A man with desperate, terrified eyes is explaining the dimensions of his child to a woman standing in a queue. The queue is very long and snakes its way around half of the Toy R us shop. I can empathise with the man’s terror as I lost my own son ten minutes earlier. I found him again, thank god. He was panicked, eyes welling up and racing around the isles trying to find lower legs that resembled mine. He is with me now, my hand gripped firmly over his.
“Has anyone lost a child?” another woman in the store shouts. She is triumphantly holding up a boy of around three wearing a wooly hat and blue jacket. He looks like many of the other children here today, including my son. The man in the queue bellows, “I have! He’s mine!” The look of terror is washed away by relief.
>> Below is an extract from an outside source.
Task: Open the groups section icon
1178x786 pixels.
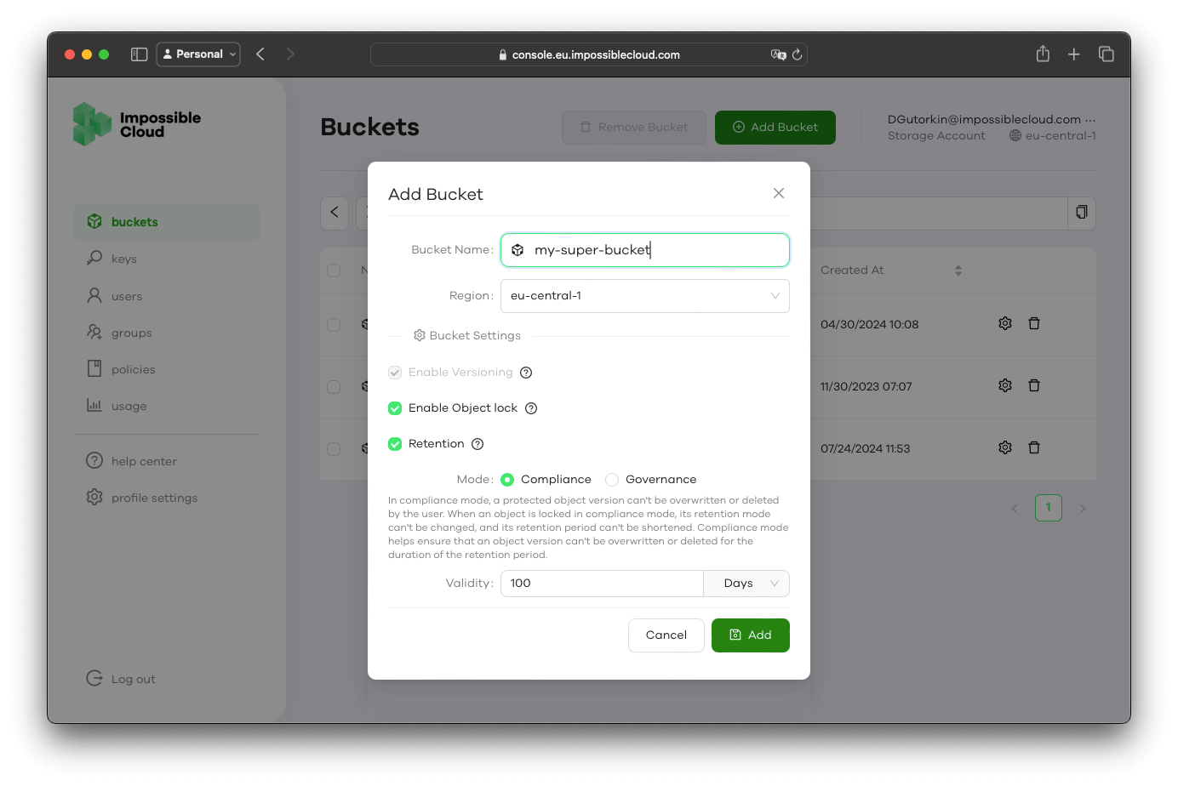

Not completely, however, as the memory is still raw.
“This queue is too long,” I say to my daughter and son. “It will take hours to pay. Let's go home.”
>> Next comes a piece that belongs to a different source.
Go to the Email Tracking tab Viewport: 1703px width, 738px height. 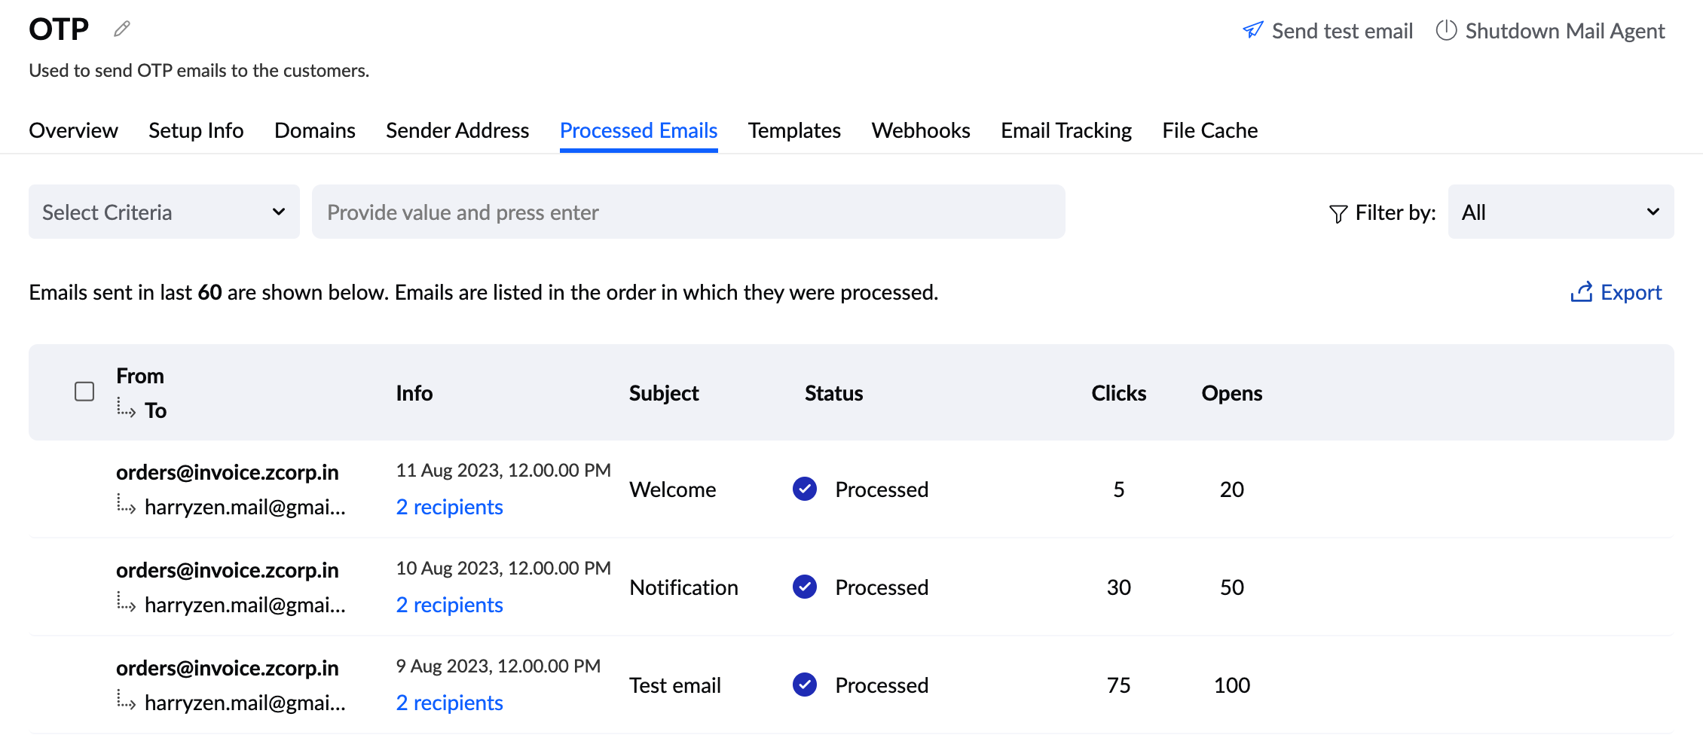[1066, 130]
My son begins to wail. My daughter - at six years old able to to cope with disappointment better - says, “But Daddy, it took ages to find something.”
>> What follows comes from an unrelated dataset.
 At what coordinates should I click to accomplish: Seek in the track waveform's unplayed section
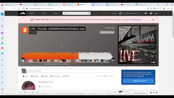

She is right. We’ve been here over an hour and after trawling through the store several times we finally found some tat within budget that they were moderately happy to buy. We were hoping for massive discounts at the defeated toy chain’s closing down sale. The discounts were pitiful: ten to fifteen percent on selected items (Who needs a badminton set at this time of year?) I guess they wanted to get as much from their stock as possible before the company's stock is erased from the market.
“We can find something better on the internet,” I say. “Come on, let’s go get something to eat. Anyone fancy an ice-cream?” The bribe halts my son’s wailing.
“Can we order anything off the internet, Daddy?” My daughter is beginning to see the positive trade-off.
“Not anything, anything within budget. You will have a lot more choice.”
“Can I buy Super Mario?” asks my son.
“Yes, we can look for a Super Mario,” I say.
“OK, Daddy,” let’s go, says my daughter. “Come on,” she says to her brother, “we you can get something much better than that bouncy ball.”
We leave the Toys R us, probably for the last time, and I take a photo for record. Driving home I reflect on how sad it is when a toy store closes but then contrast this with the experience we’ve just had.
There was nothing magical or exciting about our visit, and that is where Toys R us failed. To compete with the online stores such as Amazon it needed to do so much more to make a trip with the kids something special - and get me to buy something.
Even in is last opportunity to shift merchandise off its shelves it failed to stop me going home and ordering something off an online competitor. And I new where my kids where throughout the entire transaction.